EXTRAIT SOURCE:
Droit administratif des biens

Conflit de compétences entre les juridictions judiciaire et administrative relatif à la réalisation de travaux publics

Mots-clefs : Tribunal des conflits, Conflit positif, Ouvrage public, Travaux publics, Emprise irrégulière, Voie de fait

Dès lors qu’il n’y a pas de voie de fait, le juge administratif est compétent pour statuer sur une demande de démolition d’ouvrages publics a rappelé le Tribunal des conflits dans une décision du 13 décembre 2010.

Lors de la réalisation de travaux d’aménagement, la commune de Verrières-le-Buisson choisit d’acquérir à l’amiable divers terrains appartenant à des personnes privées. Après enquête de l’administration des domaines, les propriétaires d’un terrain n’ayant pu être identifiés, une procédure de biens vacants a été mise en œuvre selon les dispositions de l’article L. 27 bis de Code du domaine de l’État dans sa rédaction alors en vigueur (2003). Mais à la suite de la réalisation des travaux, la commune a découvert les propriétaires de ce terrain et leur a proposé une cession amiable. Ceux-ci ont refusé et ont saisi le tribunal de grande instance afin d’obtenir la démolition des ouvrages réalisés sur leur parcelle (mur et aire de stationnement) et demandé l’indemnisation des préjudices liés à ces travaux. Le préfet a alors élevé le conflit (conflit positif).

JEU DE DONNÉES:
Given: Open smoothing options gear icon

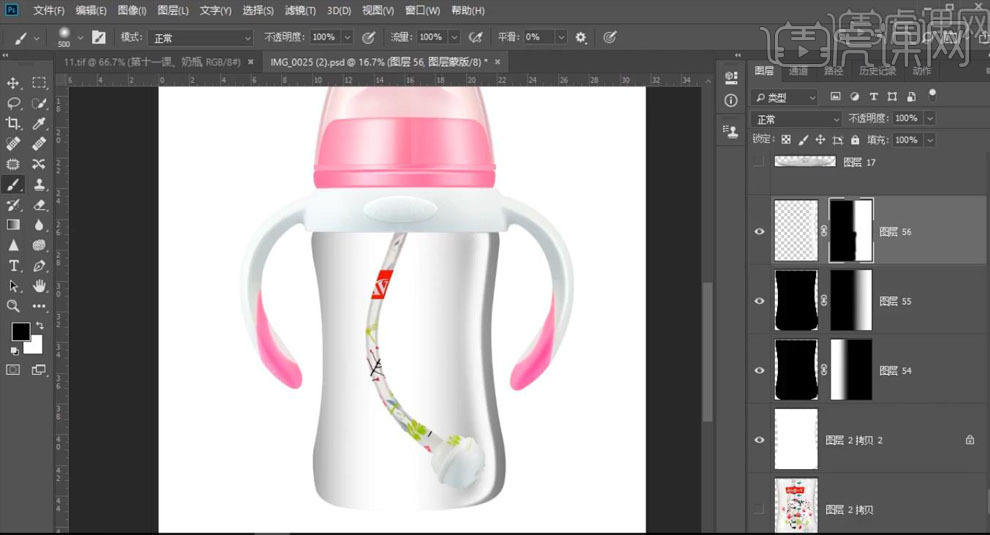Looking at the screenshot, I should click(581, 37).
...
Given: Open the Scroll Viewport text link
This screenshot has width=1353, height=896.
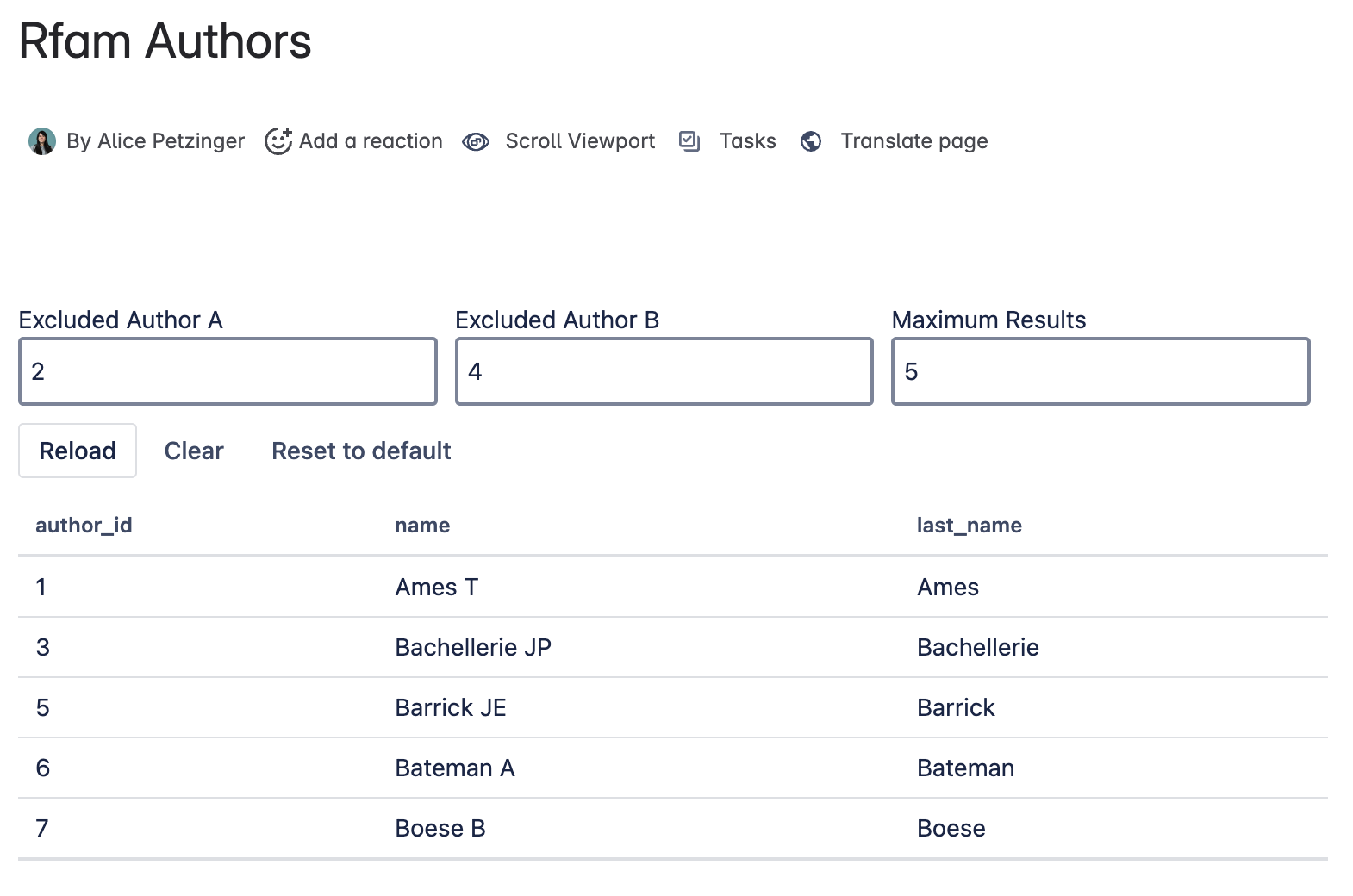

CONSIGNE: Recopiez, dans l'extrait sur le conflit de compétences, le passage qui s'ouvre sur les mots contenant « Conflit de compétences » et se clôt sur « du 13 décembre 2010. ».

RÉSULTAT FINAL:
Conflit de compétences entre les juridictions judiciaire et administrative relatif à la réalisation de travaux publics

Mots-clefs : Tribunal des conflits, Conflit positif, Ouvrage public, Travaux publics, Emprise irrégulière, Voie de fait

Dès lors qu’il n’y a pas de voie de fait, le juge administratif est compétent pour statuer sur une demande de démolition d’ouvrages publics a rappelé le Tribunal des conflits dans une décision du 13 décembre 2010.